How to Analyze Data and Generate Insights Reports With AI

From raw CSV to executive summary: how non-technical teams use AI to analyze data, surface trends, and present findings.

Data analysis used to require SQL skills, Excel formulas, or a dedicated analyst. AI changes that — non-technical teams can now go from raw data to a structured insights report in minutes.

Here's how to do it.

What AI Data Analysis Can Do

Elehua AI's Data Insight Analyzer takes raw data (CSV, table, pasted values) and produces:

• Statistical summary — min, max, mean, median, standard deviation for numerical columns

• Trend analysis — directional changes over time, seasonality patterns, growth rates

• Anomaly detection — values that are statistical outliers or behavioral breaks

• Correlation insights — relationships between variables worth investigating

• Executive recommendations — 3-5 actionable recommendations based on the data

This works best for: sales data, marketing metrics, operational KPIs, financial performance, HR workforce data.
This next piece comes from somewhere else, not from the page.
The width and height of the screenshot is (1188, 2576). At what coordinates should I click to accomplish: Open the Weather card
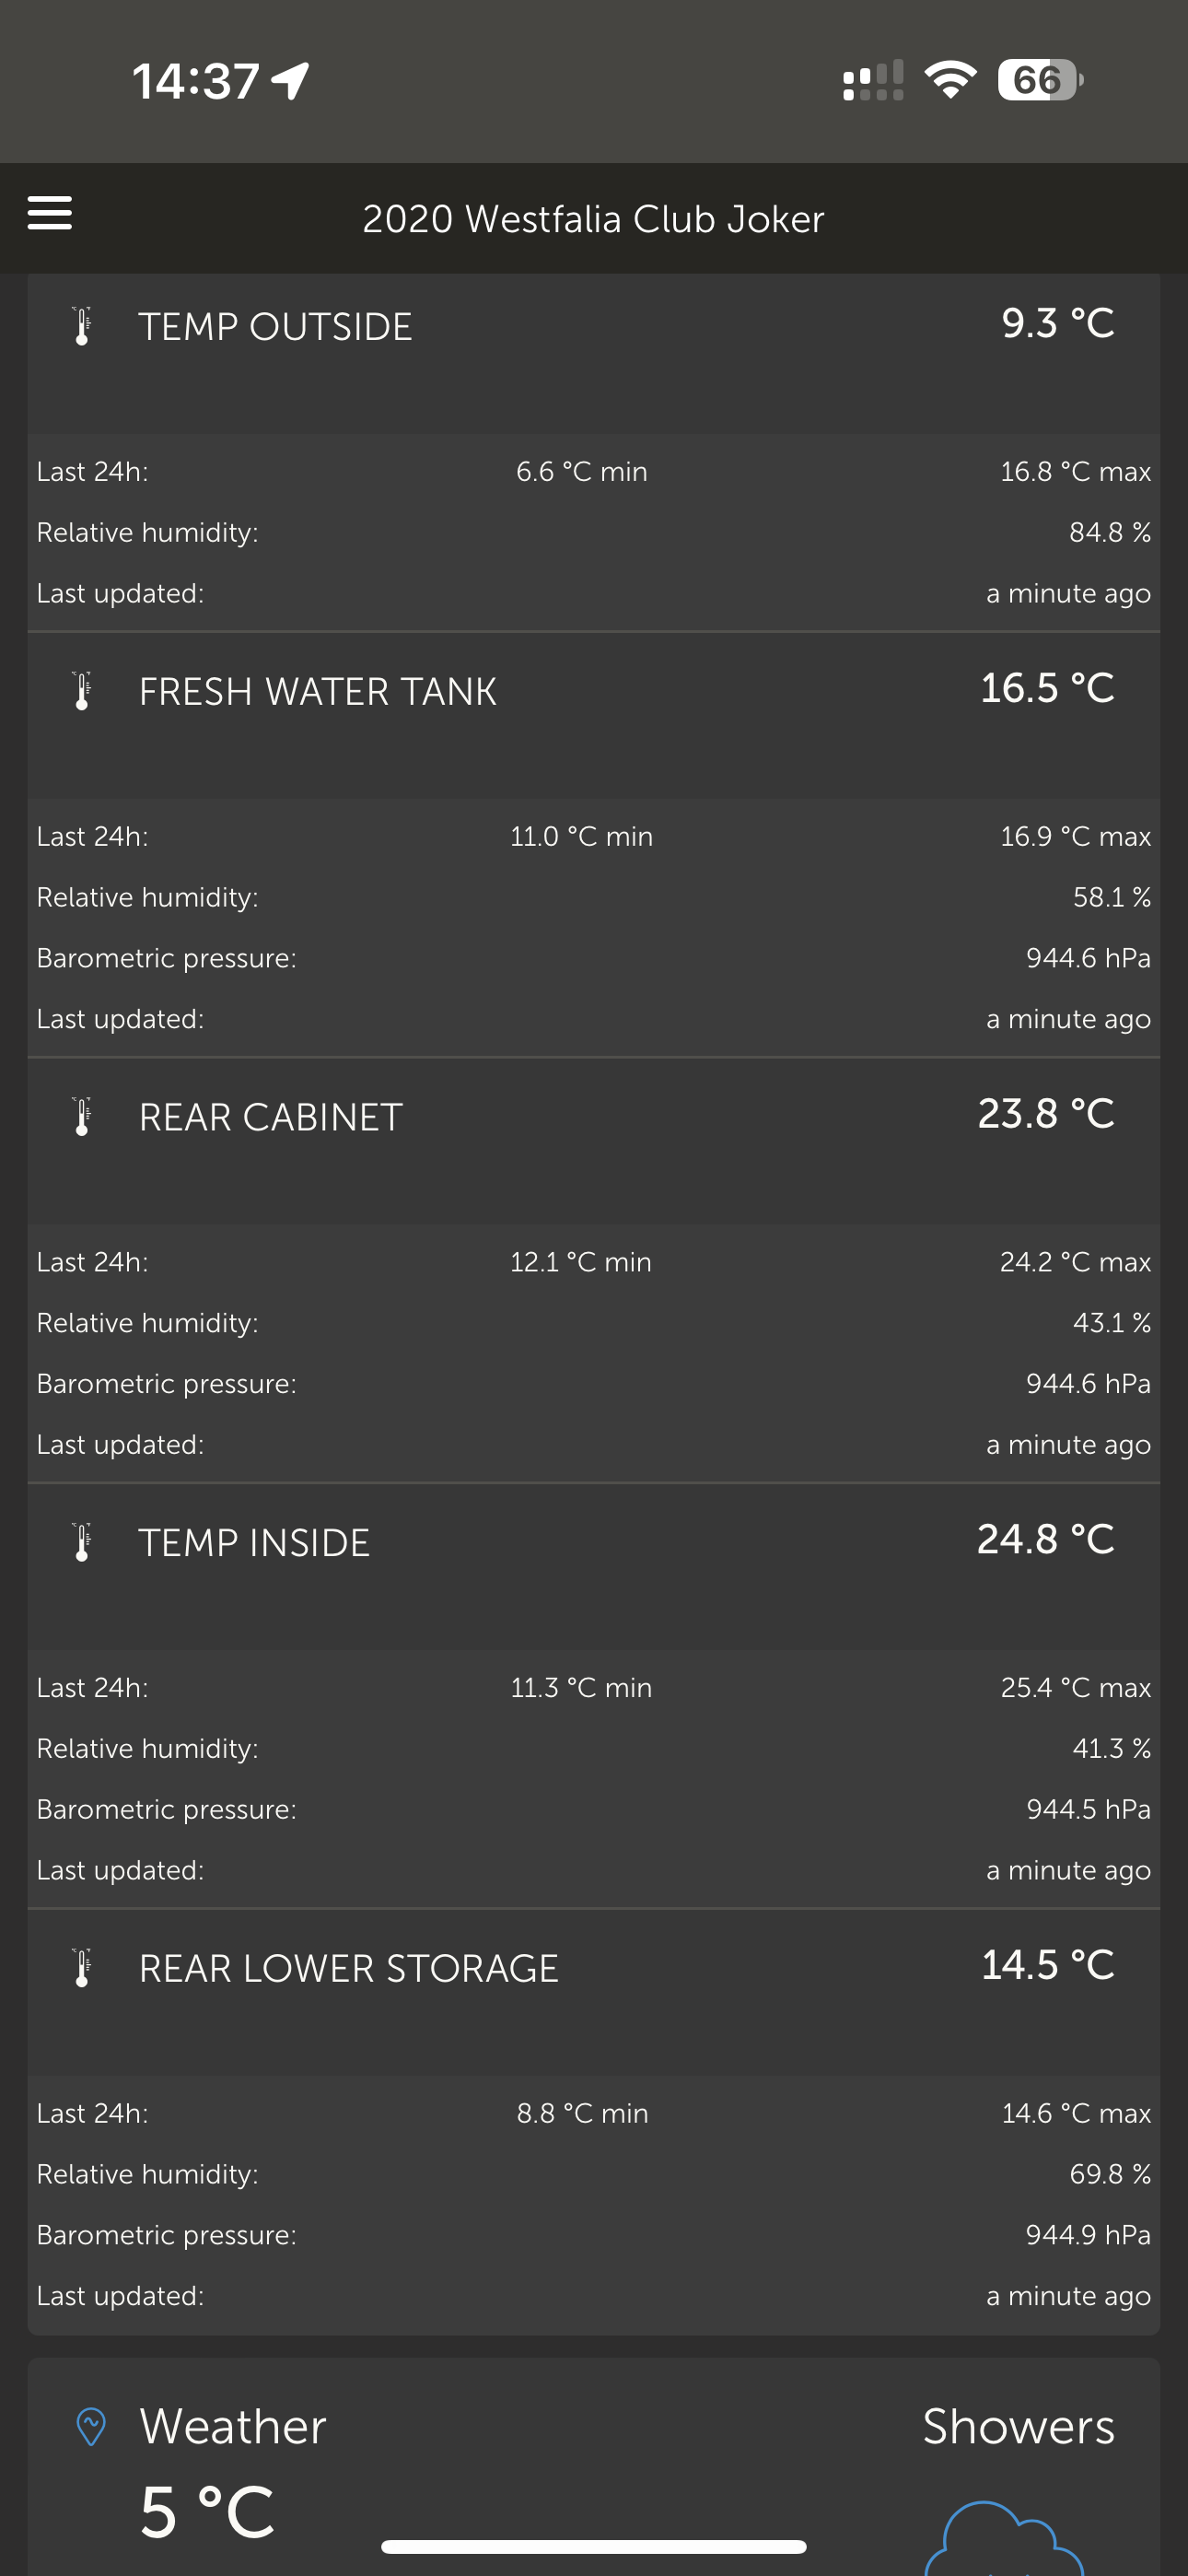[594, 2467]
Preparing Your Data for AI Analysis

The cleaner the input, the better the output. Before uploading:

1. Use consistent column headers — "Revenue" not "Rev." or "revenue (USD)"

2. Remove merged cells and blank rows if pasting from Excel

3. Include a date column if you want time-series trends

4. Mark the analysis focus in your brief — "I want to understand why Q3 revenue declined" gives much better output than just uploading the data

The Brief Format That Works

When using the Data Insight Analyzer, your input brief matters:

Weak brief: [pastes CSV]

Strong brief: "This is monthly sales data for our SaaS product from Jan 2024 to Apr 2026. Revenue is in USD. I want to understand: (1) which months showed the largest drops, (2) whether there's a seasonal pattern, and (3) what the trend looks like for Q1 2026 vs Q1 2025. Focus: financial analysis."

The focus selector (sales-revenue, marketing-metrics, operations-kpi, financial, hr-workforce) adjusts the analysis framework and output structure.

What to Do With the Output

AI analysis gives you hypotheses and patterns — not decisions. Use the output as a starting point:

1. Identify the 2-3 most important findings

2. Validate anomalies against known events (campaign launches, product changes, seasonal factors)

3. Present findings using the AI's language as a first draft, then edit for your audience

For executive presentations: paste the AI output into a Document Summarizer with "executive" style to get a 5-sentence briefing version.

Using AI for Excel Formulas in Analysis

If your data is in Excel or Google Sheets and you're not sure how to calculate something:

• Describe the calculation in plain English to the Excel Formula Builder

• It returns the exact formula with a step-by-step explanation

Examples that work:

• "Calculate 3-month rolling average of column C, starting from row 2"

• "VLOOKUP to match customer IDs in sheet 1 column A to revenue in sheet 2 column D"

• "Flag cells in column B where the value is more than 2 standard deviations from the column mean"

Limitations to Know

AI data analysis is pattern recognition, not causal reasoning. The AI can tell you that revenue dropped in Q3. It can't tell you why — that requires domain knowledge and qualitative input. Always combine AI output with your team's knowledge of what actually happened during the period.